Exercise description
Retype the records below from their first line through the line containing "1083x569 pixels.", and include nothing else.
----------
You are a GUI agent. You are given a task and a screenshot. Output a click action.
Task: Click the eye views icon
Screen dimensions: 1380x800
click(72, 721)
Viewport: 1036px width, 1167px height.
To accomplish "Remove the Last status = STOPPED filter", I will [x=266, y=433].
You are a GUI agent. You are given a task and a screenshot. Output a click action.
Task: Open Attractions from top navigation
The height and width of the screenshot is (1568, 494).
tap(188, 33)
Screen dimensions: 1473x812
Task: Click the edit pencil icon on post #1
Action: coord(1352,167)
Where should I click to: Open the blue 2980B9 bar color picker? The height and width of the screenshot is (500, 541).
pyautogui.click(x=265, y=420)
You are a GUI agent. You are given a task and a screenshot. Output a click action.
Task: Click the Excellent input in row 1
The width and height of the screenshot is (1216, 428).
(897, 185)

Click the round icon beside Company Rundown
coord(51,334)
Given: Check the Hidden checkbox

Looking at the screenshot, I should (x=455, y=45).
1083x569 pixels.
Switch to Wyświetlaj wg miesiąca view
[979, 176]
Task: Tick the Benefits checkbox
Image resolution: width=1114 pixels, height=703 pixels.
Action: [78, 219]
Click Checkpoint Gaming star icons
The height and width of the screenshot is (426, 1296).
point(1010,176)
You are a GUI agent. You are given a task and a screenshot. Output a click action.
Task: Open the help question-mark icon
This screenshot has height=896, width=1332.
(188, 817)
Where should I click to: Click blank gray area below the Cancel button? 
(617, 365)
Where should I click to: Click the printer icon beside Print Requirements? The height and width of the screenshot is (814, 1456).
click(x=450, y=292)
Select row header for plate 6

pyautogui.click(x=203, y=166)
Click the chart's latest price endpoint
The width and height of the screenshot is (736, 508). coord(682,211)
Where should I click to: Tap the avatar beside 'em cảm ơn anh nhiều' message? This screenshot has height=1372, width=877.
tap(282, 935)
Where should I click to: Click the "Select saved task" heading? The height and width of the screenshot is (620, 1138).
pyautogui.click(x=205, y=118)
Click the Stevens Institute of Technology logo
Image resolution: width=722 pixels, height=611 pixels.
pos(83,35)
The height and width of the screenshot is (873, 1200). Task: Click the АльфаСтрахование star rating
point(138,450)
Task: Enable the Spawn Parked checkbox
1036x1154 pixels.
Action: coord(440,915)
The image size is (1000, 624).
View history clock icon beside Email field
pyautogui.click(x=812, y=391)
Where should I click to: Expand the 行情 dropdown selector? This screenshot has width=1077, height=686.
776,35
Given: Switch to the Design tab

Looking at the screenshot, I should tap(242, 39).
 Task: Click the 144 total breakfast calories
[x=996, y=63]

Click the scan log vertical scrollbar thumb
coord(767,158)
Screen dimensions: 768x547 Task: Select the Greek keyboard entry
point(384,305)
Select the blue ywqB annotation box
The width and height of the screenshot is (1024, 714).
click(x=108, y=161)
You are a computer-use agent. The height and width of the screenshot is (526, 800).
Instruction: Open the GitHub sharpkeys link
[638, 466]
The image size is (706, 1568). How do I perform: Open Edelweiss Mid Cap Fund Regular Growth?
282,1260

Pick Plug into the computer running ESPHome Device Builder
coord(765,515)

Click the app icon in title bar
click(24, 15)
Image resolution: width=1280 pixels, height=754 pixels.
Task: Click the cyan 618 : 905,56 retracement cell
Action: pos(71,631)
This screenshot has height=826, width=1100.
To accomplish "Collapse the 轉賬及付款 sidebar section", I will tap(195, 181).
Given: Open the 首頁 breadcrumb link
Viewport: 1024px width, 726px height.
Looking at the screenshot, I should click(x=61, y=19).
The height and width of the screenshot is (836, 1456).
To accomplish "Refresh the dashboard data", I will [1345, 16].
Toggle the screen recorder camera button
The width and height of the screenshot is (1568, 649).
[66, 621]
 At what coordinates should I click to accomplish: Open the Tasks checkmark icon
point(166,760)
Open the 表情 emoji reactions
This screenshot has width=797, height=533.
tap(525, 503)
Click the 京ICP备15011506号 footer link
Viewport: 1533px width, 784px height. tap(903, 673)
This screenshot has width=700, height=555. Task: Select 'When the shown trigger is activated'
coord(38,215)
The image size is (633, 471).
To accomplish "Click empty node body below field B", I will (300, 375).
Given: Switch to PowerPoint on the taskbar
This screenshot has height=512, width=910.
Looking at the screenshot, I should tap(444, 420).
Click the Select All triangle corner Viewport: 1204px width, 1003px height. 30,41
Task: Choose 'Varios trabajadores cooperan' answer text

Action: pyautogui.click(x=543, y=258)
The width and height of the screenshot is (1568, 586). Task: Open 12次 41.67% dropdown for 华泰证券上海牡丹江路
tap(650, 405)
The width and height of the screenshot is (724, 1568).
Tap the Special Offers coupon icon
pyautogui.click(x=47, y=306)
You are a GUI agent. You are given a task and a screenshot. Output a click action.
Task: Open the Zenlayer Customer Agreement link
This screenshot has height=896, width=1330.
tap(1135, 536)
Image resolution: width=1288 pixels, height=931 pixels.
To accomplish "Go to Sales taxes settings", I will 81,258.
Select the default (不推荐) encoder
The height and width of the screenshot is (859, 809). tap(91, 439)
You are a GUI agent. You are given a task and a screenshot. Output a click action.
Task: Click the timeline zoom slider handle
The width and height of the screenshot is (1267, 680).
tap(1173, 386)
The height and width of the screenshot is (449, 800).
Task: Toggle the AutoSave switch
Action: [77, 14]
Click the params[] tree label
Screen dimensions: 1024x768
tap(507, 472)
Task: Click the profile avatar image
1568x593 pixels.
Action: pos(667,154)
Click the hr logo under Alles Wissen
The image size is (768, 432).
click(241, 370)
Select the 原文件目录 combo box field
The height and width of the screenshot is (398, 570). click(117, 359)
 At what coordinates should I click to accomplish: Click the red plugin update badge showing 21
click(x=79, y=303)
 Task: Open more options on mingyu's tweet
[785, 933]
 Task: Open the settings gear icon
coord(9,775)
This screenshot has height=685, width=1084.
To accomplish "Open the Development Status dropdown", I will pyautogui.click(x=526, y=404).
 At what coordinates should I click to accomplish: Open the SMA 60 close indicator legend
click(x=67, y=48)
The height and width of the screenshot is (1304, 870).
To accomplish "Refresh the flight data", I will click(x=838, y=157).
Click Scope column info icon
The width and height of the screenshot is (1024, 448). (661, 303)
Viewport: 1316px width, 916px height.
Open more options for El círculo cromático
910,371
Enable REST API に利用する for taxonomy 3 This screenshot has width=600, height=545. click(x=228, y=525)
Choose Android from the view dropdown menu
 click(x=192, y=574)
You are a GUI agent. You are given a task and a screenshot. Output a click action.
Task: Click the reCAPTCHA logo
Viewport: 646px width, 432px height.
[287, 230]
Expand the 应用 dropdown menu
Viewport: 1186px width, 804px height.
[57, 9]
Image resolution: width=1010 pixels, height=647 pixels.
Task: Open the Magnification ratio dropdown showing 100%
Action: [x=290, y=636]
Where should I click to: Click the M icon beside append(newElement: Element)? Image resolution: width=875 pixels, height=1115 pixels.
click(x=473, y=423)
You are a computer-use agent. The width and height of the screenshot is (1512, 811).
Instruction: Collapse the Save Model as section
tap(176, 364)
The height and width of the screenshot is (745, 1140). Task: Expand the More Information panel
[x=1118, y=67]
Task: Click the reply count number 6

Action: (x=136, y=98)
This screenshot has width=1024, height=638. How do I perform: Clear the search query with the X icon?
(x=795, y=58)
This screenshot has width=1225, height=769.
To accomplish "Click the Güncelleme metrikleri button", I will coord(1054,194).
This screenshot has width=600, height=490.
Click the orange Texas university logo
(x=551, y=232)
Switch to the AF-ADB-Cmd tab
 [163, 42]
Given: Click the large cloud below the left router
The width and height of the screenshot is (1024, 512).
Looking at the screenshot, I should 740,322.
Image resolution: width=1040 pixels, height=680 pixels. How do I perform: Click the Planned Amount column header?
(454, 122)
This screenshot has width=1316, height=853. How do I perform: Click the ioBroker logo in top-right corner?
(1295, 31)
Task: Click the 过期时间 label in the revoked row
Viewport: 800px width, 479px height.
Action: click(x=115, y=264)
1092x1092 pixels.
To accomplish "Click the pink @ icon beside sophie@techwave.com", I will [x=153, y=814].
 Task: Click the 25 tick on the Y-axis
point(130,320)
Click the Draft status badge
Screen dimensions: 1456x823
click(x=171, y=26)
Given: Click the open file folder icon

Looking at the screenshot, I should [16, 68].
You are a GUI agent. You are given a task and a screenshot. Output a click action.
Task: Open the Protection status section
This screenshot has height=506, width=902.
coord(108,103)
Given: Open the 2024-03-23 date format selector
----------
Answer box
You are a GUI agent. You are given a task and a screenshot. Output a click action.
Task: Click the eye views icon
Screen dimensions: 1380x800
click(72, 721)
Viewport: 1036px width, 1167px height.
To accomplish "Remove the Last status = STOPPED filter", I will [x=266, y=433].
You are a GUI agent. You are given a task and a screenshot. Output a click action.
Task: Open Attractions from top navigation
The height and width of the screenshot is (1568, 494).
tap(188, 33)
Screen dimensions: 1473x812
Task: Click the edit pencil icon on post #1
Action: coord(1352,167)
Where should I click to: Open the blue 2980B9 bar color picker? The height and width of the screenshot is (500, 541).
pyautogui.click(x=265, y=420)
You are a GUI agent. You are given a task and a screenshot. Output a click action.
Task: Click the Excellent input in row 1
The width and height of the screenshot is (1216, 428).
(897, 185)

Click the round icon beside Company Rundown
coord(51,334)
Given: Check the Hidden checkbox

Looking at the screenshot, I should (x=455, y=45).
1083x569 pixels.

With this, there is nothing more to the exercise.